(Raw records)
┏━━

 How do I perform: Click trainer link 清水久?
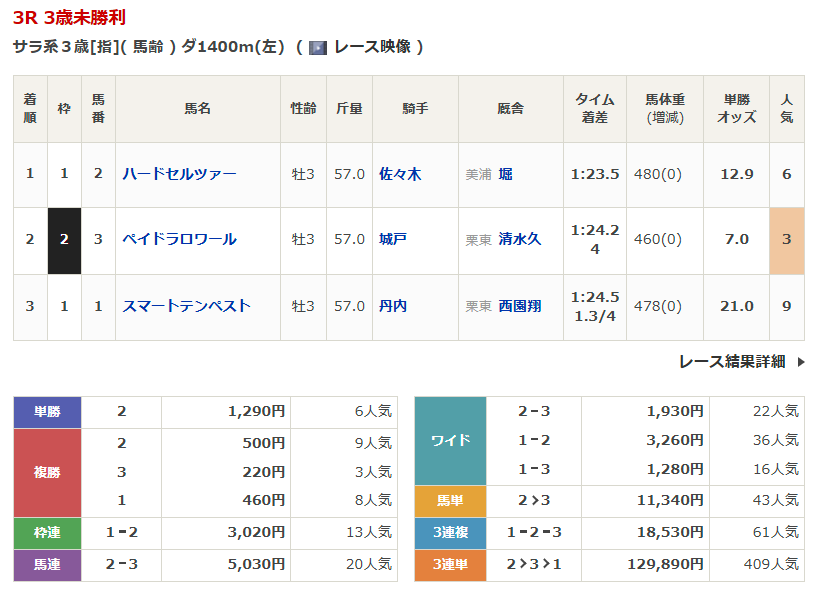click(519, 240)
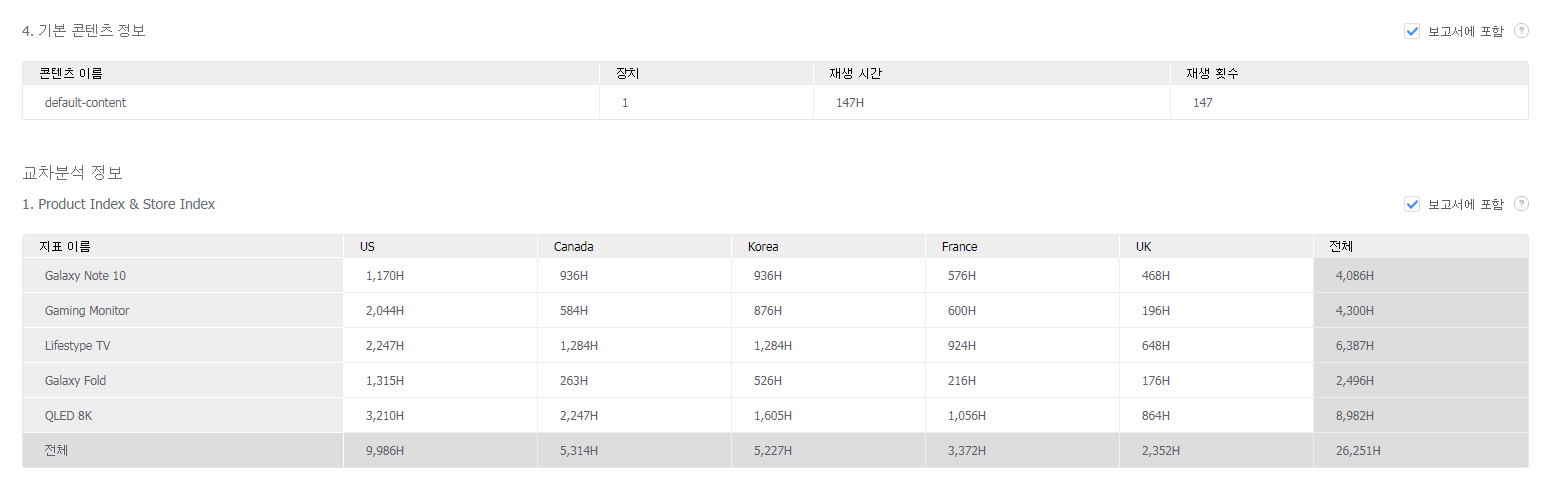This screenshot has width=1549, height=483.
Task: Select the Gaming Monitor row label
Action: click(x=87, y=311)

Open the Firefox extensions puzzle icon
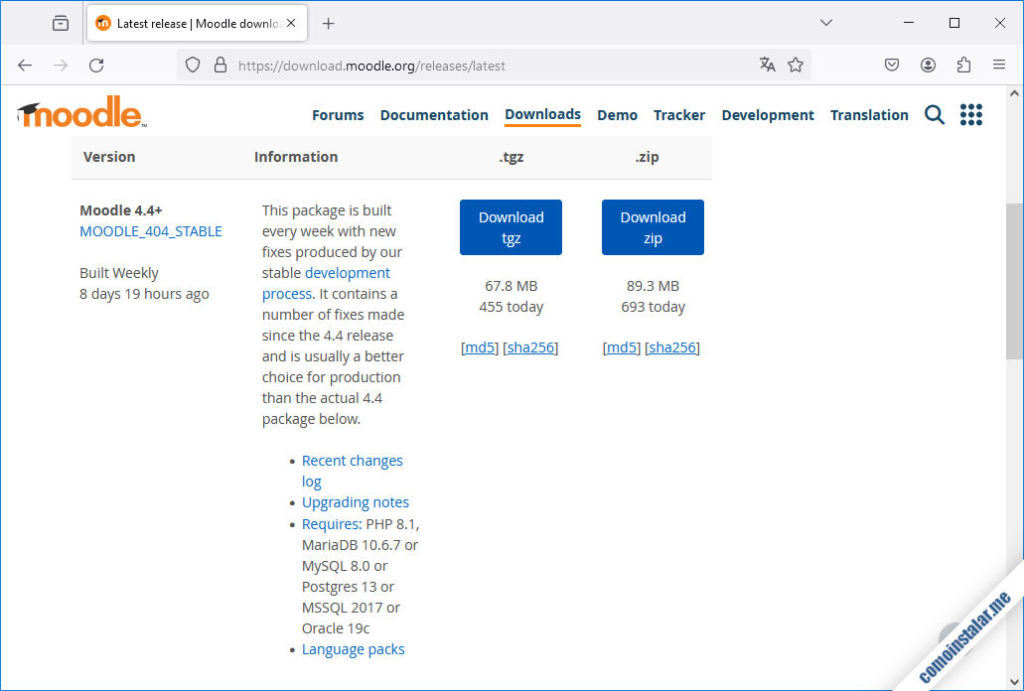pyautogui.click(x=963, y=64)
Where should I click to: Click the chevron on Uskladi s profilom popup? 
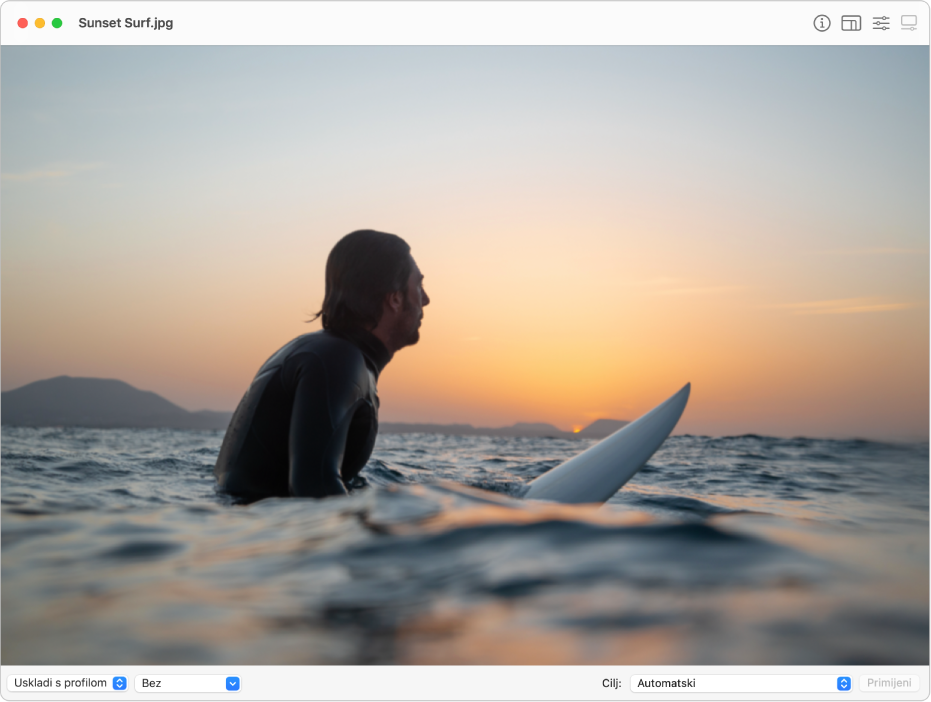pyautogui.click(x=120, y=683)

┗━━

* _Work instructions_: Retype all of the records above line for line without changing anything, and leave the pictures out of your copy.

* _Exercise answer_:
 How do I perform: Click trainer link 清水久?
click(519, 240)
This screenshot has width=1549, height=483.
Task: Select the Gaming Monitor row label
Action: click(x=87, y=311)

Open the Firefox extensions puzzle icon
pyautogui.click(x=963, y=64)
Where should I click to: Click the chevron on Uskladi s profilom popup? 
pyautogui.click(x=120, y=683)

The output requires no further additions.